● **What the task requires**
Reproduce verbatim everything from the line containing "Select the Two-Day Shipping label" down to the end of the records, with both ends included.

● **Data shown**

########################################

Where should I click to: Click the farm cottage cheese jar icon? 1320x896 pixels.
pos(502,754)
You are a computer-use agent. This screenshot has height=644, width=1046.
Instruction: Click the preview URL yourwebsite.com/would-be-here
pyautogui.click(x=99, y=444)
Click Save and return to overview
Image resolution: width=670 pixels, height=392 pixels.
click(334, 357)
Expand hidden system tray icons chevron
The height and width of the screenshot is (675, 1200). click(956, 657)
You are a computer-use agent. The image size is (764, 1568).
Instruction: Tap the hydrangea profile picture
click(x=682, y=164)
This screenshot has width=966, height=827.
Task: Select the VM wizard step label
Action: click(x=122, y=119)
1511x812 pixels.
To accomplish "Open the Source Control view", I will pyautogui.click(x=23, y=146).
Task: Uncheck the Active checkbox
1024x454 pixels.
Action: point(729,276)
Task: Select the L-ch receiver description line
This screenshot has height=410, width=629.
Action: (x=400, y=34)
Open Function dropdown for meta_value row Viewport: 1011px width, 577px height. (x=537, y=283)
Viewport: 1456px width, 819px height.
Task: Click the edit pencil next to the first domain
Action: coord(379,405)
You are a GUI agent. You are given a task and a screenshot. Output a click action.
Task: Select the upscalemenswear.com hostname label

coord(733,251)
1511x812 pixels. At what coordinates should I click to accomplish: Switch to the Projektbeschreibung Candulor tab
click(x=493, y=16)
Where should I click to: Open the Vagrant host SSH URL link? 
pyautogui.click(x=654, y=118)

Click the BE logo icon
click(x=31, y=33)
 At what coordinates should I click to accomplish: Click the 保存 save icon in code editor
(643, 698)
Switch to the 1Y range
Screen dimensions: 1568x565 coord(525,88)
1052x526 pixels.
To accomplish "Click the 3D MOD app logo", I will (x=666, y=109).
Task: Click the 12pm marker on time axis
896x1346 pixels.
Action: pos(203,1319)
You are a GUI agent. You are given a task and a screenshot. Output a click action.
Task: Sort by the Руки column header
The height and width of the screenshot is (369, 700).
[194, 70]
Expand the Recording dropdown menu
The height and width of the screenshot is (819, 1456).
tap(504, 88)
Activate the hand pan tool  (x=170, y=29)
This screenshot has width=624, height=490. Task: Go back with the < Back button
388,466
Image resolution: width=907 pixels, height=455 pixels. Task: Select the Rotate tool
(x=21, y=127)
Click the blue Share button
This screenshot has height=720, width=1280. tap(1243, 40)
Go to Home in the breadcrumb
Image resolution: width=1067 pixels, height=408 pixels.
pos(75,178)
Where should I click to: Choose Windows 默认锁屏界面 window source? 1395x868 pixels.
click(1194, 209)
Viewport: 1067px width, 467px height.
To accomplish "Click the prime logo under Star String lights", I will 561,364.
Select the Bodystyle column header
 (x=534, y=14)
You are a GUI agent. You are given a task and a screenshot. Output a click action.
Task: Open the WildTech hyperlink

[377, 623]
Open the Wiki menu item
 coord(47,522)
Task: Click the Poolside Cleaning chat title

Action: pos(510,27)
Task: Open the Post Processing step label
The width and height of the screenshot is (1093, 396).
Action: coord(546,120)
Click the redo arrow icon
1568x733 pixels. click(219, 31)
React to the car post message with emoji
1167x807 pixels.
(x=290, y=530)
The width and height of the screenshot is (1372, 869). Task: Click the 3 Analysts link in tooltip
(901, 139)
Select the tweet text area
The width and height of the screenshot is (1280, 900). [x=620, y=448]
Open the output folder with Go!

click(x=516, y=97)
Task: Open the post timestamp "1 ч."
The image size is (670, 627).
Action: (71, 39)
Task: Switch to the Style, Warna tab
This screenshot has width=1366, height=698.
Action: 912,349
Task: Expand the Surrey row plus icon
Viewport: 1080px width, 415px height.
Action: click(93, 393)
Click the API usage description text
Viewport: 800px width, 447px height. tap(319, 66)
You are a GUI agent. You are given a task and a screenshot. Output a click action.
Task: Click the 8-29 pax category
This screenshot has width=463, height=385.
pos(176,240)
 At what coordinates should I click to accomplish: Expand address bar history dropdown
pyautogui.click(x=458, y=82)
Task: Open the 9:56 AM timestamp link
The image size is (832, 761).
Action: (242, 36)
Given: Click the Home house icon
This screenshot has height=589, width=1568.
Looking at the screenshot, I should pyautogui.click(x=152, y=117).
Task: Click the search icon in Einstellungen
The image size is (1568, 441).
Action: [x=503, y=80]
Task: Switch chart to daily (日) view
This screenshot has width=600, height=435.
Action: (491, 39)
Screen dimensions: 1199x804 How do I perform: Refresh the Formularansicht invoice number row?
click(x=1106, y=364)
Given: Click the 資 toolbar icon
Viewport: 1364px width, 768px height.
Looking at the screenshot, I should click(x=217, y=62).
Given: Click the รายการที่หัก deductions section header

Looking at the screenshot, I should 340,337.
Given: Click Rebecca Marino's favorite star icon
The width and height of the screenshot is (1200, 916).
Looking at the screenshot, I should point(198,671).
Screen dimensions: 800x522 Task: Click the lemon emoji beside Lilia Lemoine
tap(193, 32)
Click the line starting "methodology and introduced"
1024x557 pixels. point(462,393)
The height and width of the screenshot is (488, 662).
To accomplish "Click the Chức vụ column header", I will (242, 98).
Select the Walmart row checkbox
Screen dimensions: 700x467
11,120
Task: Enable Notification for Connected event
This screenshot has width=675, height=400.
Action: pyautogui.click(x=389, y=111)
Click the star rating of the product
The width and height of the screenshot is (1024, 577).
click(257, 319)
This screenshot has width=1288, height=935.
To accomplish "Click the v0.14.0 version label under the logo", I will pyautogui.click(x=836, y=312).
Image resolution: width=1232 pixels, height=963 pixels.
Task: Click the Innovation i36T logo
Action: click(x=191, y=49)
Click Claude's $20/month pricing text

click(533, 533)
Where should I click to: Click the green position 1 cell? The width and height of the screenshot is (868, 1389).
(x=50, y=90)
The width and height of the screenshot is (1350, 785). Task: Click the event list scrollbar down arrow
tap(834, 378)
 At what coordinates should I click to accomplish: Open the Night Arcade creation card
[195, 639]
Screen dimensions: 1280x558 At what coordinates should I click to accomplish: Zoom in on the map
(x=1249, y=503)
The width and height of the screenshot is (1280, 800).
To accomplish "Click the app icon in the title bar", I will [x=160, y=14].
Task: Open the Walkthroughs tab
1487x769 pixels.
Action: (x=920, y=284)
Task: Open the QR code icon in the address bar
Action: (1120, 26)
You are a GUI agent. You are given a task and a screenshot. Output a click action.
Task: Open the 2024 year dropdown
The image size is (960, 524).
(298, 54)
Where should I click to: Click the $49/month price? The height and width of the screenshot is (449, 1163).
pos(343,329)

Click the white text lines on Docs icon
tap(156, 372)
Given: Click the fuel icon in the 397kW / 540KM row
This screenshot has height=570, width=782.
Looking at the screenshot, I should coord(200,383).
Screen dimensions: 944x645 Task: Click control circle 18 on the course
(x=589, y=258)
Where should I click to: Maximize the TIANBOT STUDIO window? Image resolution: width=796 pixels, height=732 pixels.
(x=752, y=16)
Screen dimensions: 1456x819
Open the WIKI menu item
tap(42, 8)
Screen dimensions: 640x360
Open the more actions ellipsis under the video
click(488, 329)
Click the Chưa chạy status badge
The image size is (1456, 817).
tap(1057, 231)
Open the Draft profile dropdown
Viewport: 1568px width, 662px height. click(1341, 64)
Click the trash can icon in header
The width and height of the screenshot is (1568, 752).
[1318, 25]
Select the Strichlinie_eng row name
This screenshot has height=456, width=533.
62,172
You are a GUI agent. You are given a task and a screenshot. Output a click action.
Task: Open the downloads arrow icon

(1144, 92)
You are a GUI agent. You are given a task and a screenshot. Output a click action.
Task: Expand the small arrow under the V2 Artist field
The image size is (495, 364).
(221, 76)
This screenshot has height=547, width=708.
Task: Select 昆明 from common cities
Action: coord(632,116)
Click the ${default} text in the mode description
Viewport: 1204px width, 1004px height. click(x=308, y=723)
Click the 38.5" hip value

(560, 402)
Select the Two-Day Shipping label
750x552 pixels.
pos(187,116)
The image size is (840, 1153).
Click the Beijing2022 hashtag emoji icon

########################################

● **Written solution**
Select the Two-Day Shipping label
750x552 pixels.
pos(187,116)
The image size is (840, 1153).
Click the Beijing2022 hashtag emoji icon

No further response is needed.